100 Heroes: Edward Sagarin
The gay man whose writing helped shape the movement for queer equality.
Edward Sagarin was an American professor of sociology and criminology at the City University of New York, and a writer.
His book The Homosexual in America: A Subjective Approach, published in 1951, is considered one of the most influential works in the history of the gay rights movement. The book highlighted the difficulties faced by homosexuals men.
He’s been described as the father of the homophile movement for asserting that gay men and lesbians deserved civil rights as members of a large, unrecognised minority.
Biography
Sagarin was born in 1913 in Schenectady, New York.
Although he had developed a successful career in the perfume and cosmetics industry, Sagarin began a dual life as a writer.
He adopted the pen name of Donald Webster Cory, and it was in that name that in 1951 he published The Homosexual in America: A Subjective Approach.
The book is seen as the first publication in the United States that discussed homosexual politics and sympathetically presented the plight of homosexuals.
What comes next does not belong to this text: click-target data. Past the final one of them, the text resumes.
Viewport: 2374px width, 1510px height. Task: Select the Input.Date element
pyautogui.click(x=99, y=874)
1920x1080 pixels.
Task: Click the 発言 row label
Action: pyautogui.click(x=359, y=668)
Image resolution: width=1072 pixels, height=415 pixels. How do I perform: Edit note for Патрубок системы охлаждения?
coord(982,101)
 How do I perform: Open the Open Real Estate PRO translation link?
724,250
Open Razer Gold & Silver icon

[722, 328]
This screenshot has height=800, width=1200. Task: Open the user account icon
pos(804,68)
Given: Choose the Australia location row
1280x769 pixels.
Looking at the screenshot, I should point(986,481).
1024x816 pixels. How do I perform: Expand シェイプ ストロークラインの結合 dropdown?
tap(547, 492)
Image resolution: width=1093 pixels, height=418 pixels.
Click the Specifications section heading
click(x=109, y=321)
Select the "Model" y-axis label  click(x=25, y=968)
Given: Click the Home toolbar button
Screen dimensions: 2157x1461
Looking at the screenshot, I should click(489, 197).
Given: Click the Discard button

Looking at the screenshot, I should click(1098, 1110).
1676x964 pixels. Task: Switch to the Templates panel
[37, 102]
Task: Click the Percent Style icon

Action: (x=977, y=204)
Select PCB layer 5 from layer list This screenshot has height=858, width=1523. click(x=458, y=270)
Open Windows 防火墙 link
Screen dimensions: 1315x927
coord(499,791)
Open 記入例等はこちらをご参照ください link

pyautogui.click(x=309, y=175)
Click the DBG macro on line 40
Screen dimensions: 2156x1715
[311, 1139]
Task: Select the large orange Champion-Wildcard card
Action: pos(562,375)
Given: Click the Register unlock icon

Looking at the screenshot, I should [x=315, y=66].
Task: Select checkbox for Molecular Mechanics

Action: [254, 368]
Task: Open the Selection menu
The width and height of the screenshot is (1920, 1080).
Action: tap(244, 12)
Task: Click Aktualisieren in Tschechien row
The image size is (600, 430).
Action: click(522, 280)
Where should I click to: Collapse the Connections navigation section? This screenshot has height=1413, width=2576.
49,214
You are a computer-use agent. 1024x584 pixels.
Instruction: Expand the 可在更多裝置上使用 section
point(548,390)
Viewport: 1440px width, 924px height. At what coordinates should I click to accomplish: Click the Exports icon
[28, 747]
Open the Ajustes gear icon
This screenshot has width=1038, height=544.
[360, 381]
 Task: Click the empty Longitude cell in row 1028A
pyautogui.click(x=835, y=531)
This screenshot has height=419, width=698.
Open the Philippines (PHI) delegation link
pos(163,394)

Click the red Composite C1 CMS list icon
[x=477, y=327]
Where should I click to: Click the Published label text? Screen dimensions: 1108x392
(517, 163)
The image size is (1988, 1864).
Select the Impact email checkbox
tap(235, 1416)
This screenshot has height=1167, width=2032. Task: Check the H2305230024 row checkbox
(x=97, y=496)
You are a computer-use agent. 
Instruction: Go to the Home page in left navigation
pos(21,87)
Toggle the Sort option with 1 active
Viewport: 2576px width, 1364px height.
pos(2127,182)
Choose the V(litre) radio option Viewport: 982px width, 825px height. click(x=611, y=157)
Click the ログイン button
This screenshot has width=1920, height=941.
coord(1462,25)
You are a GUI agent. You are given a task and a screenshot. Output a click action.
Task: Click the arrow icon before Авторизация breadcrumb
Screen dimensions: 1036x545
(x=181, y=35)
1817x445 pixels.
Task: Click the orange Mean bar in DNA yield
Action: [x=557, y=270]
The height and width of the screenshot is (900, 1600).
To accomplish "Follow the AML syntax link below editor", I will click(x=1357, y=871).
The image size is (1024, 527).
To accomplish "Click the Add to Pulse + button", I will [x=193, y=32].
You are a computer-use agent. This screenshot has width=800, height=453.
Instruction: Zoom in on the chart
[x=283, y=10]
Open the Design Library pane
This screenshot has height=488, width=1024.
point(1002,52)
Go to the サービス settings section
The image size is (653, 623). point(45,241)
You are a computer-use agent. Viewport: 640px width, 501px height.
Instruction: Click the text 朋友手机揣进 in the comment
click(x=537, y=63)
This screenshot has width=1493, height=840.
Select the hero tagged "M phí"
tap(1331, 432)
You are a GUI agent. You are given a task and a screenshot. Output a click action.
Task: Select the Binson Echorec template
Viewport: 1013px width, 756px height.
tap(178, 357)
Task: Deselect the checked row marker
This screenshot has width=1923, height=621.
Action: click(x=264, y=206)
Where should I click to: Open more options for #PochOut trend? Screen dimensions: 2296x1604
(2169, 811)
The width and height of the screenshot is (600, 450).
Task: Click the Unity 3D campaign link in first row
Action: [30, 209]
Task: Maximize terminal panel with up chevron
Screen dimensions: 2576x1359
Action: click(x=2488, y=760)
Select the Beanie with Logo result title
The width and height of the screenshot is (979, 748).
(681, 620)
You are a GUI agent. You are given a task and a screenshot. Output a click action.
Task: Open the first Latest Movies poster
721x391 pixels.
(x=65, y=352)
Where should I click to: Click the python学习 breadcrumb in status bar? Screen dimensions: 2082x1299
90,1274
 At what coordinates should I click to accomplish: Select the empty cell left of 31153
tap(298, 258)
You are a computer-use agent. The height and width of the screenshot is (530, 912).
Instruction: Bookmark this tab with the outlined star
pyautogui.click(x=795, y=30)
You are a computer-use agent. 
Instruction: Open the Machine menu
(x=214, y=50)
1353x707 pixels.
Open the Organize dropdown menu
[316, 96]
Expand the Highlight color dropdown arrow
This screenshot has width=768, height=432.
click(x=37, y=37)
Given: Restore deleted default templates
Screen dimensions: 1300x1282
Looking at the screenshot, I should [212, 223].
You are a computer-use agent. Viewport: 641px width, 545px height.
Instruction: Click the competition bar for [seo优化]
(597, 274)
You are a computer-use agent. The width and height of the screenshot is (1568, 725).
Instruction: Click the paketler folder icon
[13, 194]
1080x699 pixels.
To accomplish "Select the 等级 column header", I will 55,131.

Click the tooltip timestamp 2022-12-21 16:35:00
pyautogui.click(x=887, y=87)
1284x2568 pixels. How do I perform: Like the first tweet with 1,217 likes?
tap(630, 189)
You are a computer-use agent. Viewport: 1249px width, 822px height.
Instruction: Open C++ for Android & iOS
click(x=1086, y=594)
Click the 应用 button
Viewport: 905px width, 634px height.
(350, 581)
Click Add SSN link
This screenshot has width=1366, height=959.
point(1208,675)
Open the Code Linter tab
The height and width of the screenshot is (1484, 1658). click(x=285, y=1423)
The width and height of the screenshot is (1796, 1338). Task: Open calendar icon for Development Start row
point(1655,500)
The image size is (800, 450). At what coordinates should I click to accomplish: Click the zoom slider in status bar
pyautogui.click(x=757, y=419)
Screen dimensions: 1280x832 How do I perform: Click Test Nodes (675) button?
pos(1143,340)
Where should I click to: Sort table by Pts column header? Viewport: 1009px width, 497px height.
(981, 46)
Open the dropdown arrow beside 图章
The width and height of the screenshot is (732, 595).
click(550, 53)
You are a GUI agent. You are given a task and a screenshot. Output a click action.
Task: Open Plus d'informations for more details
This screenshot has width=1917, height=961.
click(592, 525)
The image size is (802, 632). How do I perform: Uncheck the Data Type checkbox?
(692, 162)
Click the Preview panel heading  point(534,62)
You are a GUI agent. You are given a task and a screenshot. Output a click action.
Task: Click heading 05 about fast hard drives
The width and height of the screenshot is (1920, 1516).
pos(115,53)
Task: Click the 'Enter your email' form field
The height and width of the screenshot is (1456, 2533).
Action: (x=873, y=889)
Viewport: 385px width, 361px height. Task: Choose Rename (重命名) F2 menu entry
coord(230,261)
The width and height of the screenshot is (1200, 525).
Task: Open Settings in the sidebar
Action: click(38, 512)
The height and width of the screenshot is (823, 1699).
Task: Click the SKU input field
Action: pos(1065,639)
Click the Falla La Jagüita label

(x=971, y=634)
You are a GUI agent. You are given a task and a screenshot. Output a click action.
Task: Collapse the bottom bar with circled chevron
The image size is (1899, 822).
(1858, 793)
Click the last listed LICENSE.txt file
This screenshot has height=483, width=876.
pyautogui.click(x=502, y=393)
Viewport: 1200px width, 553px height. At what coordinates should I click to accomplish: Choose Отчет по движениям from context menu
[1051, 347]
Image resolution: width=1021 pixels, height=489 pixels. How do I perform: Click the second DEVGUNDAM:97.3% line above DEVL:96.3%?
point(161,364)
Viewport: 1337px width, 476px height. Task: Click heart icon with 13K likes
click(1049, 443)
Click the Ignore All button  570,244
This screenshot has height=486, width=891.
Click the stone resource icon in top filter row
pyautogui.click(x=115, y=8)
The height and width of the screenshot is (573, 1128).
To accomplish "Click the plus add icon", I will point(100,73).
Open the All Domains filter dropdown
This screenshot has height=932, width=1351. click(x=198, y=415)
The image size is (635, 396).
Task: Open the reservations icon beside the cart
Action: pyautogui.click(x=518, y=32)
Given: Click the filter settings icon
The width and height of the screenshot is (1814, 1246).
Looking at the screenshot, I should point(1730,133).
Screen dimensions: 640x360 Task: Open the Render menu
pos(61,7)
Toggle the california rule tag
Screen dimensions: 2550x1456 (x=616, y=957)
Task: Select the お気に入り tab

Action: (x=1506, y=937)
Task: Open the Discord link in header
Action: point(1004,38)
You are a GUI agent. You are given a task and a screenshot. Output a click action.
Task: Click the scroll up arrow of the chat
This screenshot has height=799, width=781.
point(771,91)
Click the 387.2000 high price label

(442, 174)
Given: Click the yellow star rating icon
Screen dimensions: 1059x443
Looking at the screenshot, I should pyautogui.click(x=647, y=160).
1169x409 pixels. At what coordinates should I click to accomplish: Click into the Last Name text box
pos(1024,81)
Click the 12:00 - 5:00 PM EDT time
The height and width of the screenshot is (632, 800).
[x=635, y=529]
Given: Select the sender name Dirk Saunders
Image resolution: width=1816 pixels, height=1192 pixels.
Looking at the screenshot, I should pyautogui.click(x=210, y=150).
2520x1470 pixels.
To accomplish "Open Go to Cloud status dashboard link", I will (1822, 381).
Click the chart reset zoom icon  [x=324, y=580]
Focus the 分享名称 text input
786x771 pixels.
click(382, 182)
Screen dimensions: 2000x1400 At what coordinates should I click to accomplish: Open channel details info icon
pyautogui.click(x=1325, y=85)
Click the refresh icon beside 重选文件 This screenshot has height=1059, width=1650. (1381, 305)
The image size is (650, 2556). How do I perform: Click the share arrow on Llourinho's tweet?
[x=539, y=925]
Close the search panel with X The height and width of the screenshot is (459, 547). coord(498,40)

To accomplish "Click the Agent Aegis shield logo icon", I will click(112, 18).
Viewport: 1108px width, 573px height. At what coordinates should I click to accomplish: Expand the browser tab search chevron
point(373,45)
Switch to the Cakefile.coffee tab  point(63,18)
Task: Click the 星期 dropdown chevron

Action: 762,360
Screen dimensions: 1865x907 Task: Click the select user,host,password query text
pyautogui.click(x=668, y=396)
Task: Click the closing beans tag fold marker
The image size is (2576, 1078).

In the book, Sagarin described how homosexuals were discriminated against in almost all aspects of their lives and called for a repeal of anti-homosexuality laws.
Building on the positive response that his book received, Sagarin established a subscription book service called Cory Book Service, which chose a gay-themed literary work each month.
Throughout the 1960s, Sagarin was active in the Mattachine Society, and continued to study and write about sociology and sexuality.
Sagarin died of a heart attack in 1986.